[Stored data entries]
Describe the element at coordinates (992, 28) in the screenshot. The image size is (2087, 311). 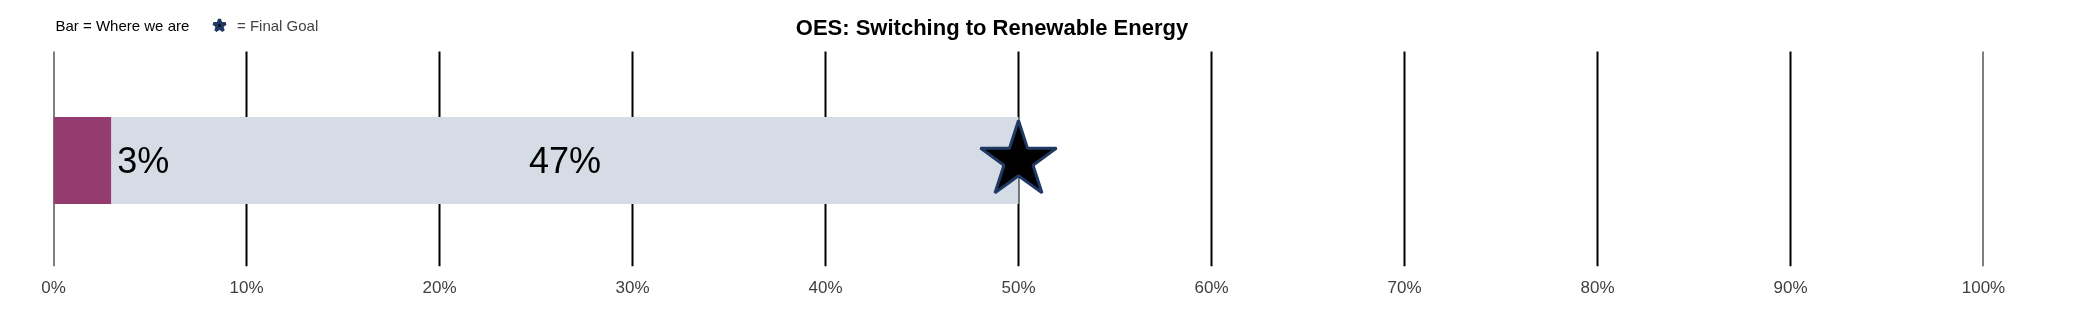
I see `chart-title: OES: Switching to Renewable Energy` at that location.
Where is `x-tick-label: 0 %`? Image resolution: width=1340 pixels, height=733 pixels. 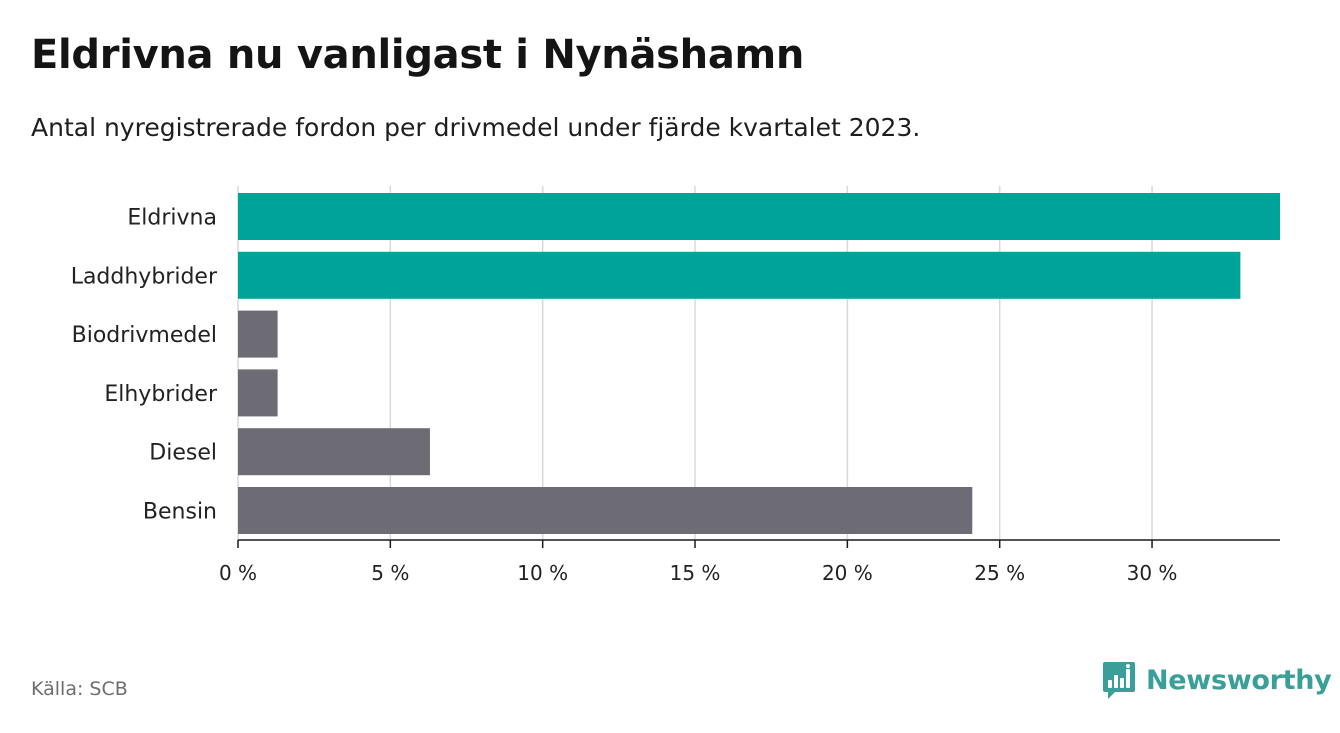
x-tick-label: 0 % is located at coordinates (238, 573).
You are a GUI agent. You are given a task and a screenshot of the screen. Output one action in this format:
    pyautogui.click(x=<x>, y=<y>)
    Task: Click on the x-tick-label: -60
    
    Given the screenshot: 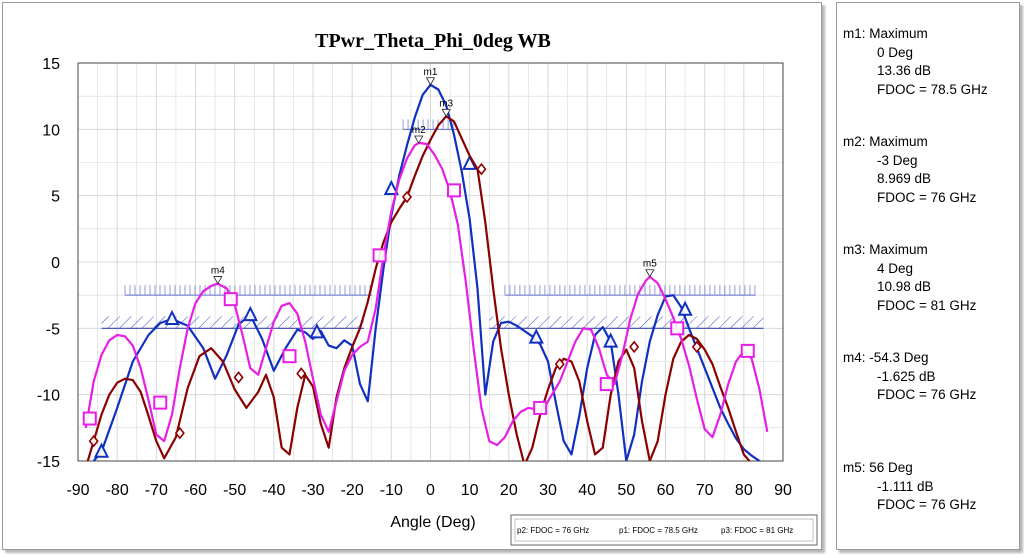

▶ **WHAT THE TASK ASKS**
Extract every line of the material above verbatim, leaving the pictures out.

▶ **RESPONSE TO THIS EXERCISE**
Describe the element at coordinates (992, 28) in the screenshot. The image size is (2087, 311). 
I see `chart-title: OES: Switching to Renewable Energy` at that location.
Where is `x-tick-label: 0 %`? Image resolution: width=1340 pixels, height=733 pixels. 
x-tick-label: 0 % is located at coordinates (238, 573).
You are a GUI agent. You are given a task and a screenshot of the screen. Output one action in this format:
    pyautogui.click(x=<x>, y=<y>)
    Task: Click on the x-tick-label: -60
    
    Given the screenshot: 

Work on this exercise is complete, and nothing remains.